Altra giornata di avvicinamento alle elezioni politiche del prossimo weekend e altra serie di comparsate televisive, comizi in piazza e notizie hot. Si comincia con Beppe Grillo, che da una Piazza Duomo a Milano stracolma lancia la sua ennesima invettiva contro i partiti. E poi l’ospitata di Bersani e Berlusconi al Corriere Tv, iniziata bene ma finita meno. Per chiudere con Oscar Giannino, colpevole d’aver mentito sui propri titoli di studio e pronto alle dimissioni.

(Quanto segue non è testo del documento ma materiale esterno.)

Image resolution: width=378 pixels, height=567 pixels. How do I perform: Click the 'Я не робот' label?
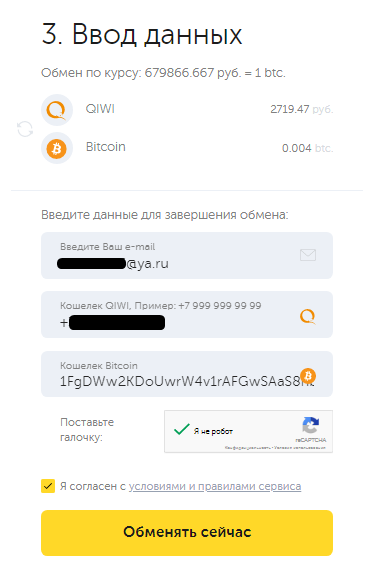click(x=213, y=431)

Partiamo da Beppe Grillo. Il Movimento Cinque Stelle e il suo tsunami tour ha fatto tappa ieri a Milano, dove in una Piazza Duomo stracolma ha rilanciato il proprio grido di “a morte i partiti”: “Voglio sentirmi popolo contro i signori del bla bla – le sue parole – cari partiti, siete circondati. Dovete capirlo, tornerete tutti a casa”.

Nella loro ospitata al Corriere della Sera, Silvio Berlusconi e Pier Luigi Bersani hanno parlato, discusso e cercato di tirare acqua al proprio mulino. La situazione è degenerata quando si è arrivati a parlare di La7: “Ma pensate ai danni che il duopolio televisivo ha prodotto fino ad oggi – le parole di Bersani - io devo preoccuparmi che le decisioni avvengano senza conflitti di interessi o posizioni dominanti e che ci sia una traiettoria industriale. La esaminerei sotto questi aspetti. Non so se Cairo è collegato a Mediaset. Ci sono delle autorità che si occupano di queste cose ma chi governa è amico di tutti e parente di nessuno”. La risposta di Silvio Berlusconi: “Su La7 Bersani ha fatto un avvertimento mafioso. Ha detto: aspettate a vendere perchè se saremo al governo interverremo a fare non so cosa a Mediaset per cui La7 varrà di più. È una situazione da denunciare”. Subito la controreplica del leader del Pd: “A Berlusconi le regole danno l’orticaria. È curioso perchè tutte le volte che uno parla di regole Berlusconi si offende ma io non ho nominato nè lui nè La7″.

In tutto questo c’è anche il piccolo Oscar Giannino, leader di Fare per Fermare il Declino, che dopo le polemiche sollevate da Zingales ha annunciato: “Sono pronto al passo indietro. Decida la direzione, sono disponibile a qualsiasi soluzione. Posso rinunciare al seggio, in caso di elezione”. E questo perché mentì su un master a Chicago mai sostenuto: ma di politici che hanno mentito sui propri titoli di studio, anche nel recente passato, ne abbiamo avuti. C’è da domandarsi chi, tra Giannino, Berlusconi e Bersani, possa davvero fronteggiare l’offensiva portata avanti da Beppe Grillo.